» DOKUMEN:
________________________

Memecah Belah Siklus Korupsi

Oleh Ivan Wibowo

Rezim pemberantasan korupsi Indonesia sejak dulu sehingga saat ini pada dasarnya adalah sebuah keseimbangan, ketika penerima uang dan pemberi uang sama-sama dipersalahkan. Penerima uang tentunya adalah aparat atau pejabat pemerintah. Anehnya, justru karena keseimbangan itu, ketika pemberi dan penerima sama-sama buntung, secara tidak sengaja justru telah membungkus rapi begitu banyak korupsi.

Begini ceritanya, karena sama-sama "bersalah", daripada sama-sama dipenjara, lebih baik sama-sama mengatur diri untuk tetap aman. Jangan menuduh yang lain, karena berakibat pada diri sendiri. Kalau Anda menuduh aparat menerima uang dari Anda, aparat itu jelas salah dan harus dipenjara. Tapi jangan terburu nafsu. Uang yang diterima aparat itu adalah pemberian dari Anda, dan itu berarti Anda juga salah dan harus dipenjara.

________________________

» CUPLIKAN DATA:
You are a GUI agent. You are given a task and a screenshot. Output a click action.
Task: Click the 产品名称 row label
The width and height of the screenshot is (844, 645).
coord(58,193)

________________________

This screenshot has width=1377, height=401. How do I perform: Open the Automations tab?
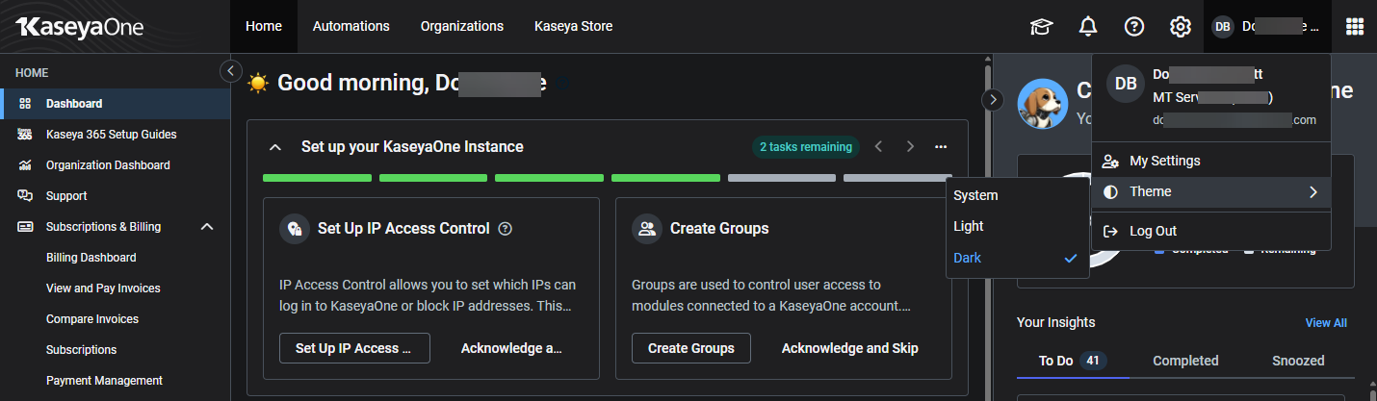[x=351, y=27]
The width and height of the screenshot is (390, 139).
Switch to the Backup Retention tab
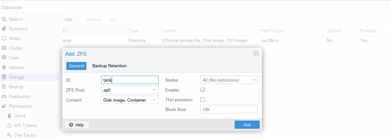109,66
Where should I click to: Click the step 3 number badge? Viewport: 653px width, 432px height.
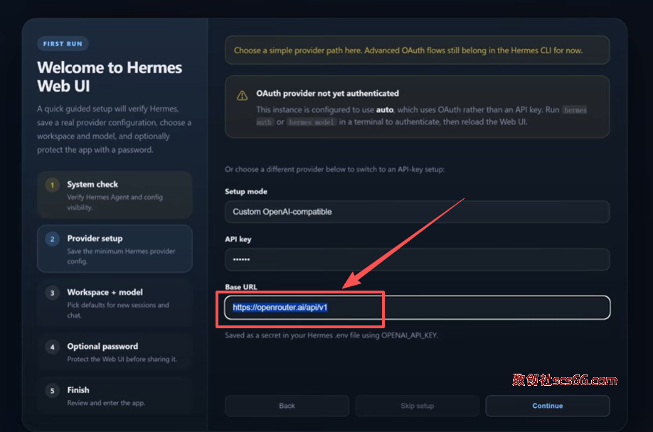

________________________

» PETUNJUK TUGAS: Salin lagi bagian tulisan tentang siklus korupsi yang dibuka dengan kata-kata "Begini ceritanya, karena" dan ditutup dengan "juga salah dan harus dipenjara.", lalu ganti "aparat" dengan "petugas".

» JAWABAN TUGAS:
Begini ceritanya, karena sama-sama "bersalah", daripada sama-sama dipenjara, lebih baik sama-sama mengatur diri untuk tetap aman. Jangan menuduh yang lain, karena berakibat pada diri sendiri. Kalau Anda menuduh petugas menerima uang dari Anda, petugas itu jelas salah dan harus dipenjara. Tapi jangan terburu nafsu. Uang yang diterima petugas itu adalah pemberian dari Anda, dan itu berarti Anda juga salah dan harus dipenjara.